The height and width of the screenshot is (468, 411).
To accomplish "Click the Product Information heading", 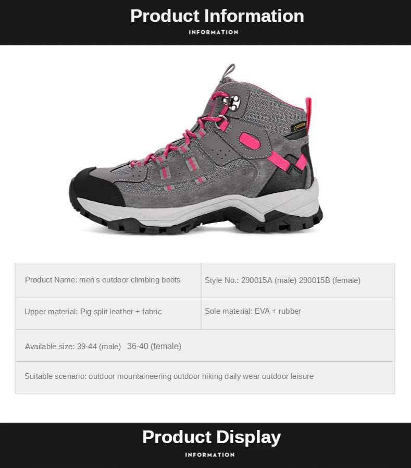I will [217, 16].
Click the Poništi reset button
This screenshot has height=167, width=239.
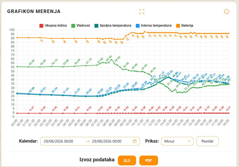tap(207, 141)
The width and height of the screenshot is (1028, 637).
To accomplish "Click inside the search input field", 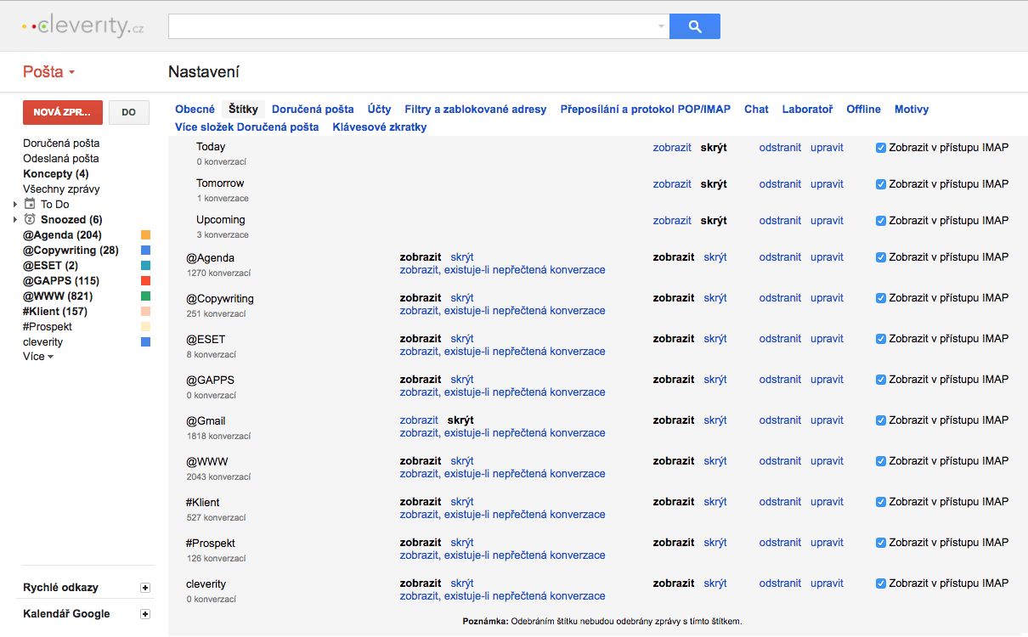I will [x=412, y=27].
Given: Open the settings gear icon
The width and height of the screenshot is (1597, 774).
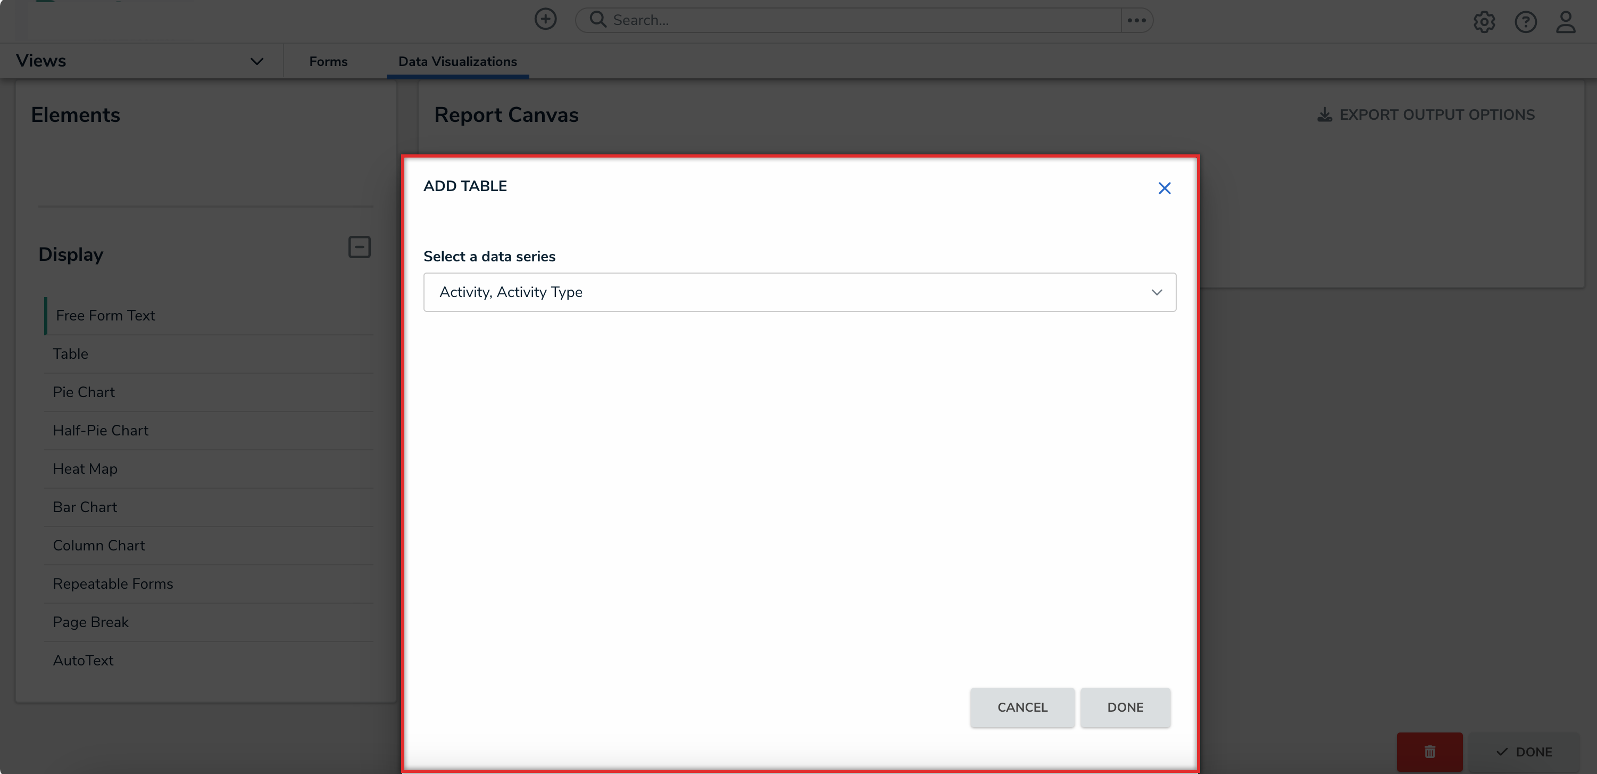Looking at the screenshot, I should (x=1484, y=22).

__WHAT IS REQUIRED__
Transcribe verbatim the lines of the data from the one containing "Given: Open the settings gear icon" through the final line, inclusive, omitting the pictures from your copy.

__COMPLETED EXERCISE__
Given: Open the settings gear icon
The width and height of the screenshot is (1597, 774).
Looking at the screenshot, I should (x=1484, y=22).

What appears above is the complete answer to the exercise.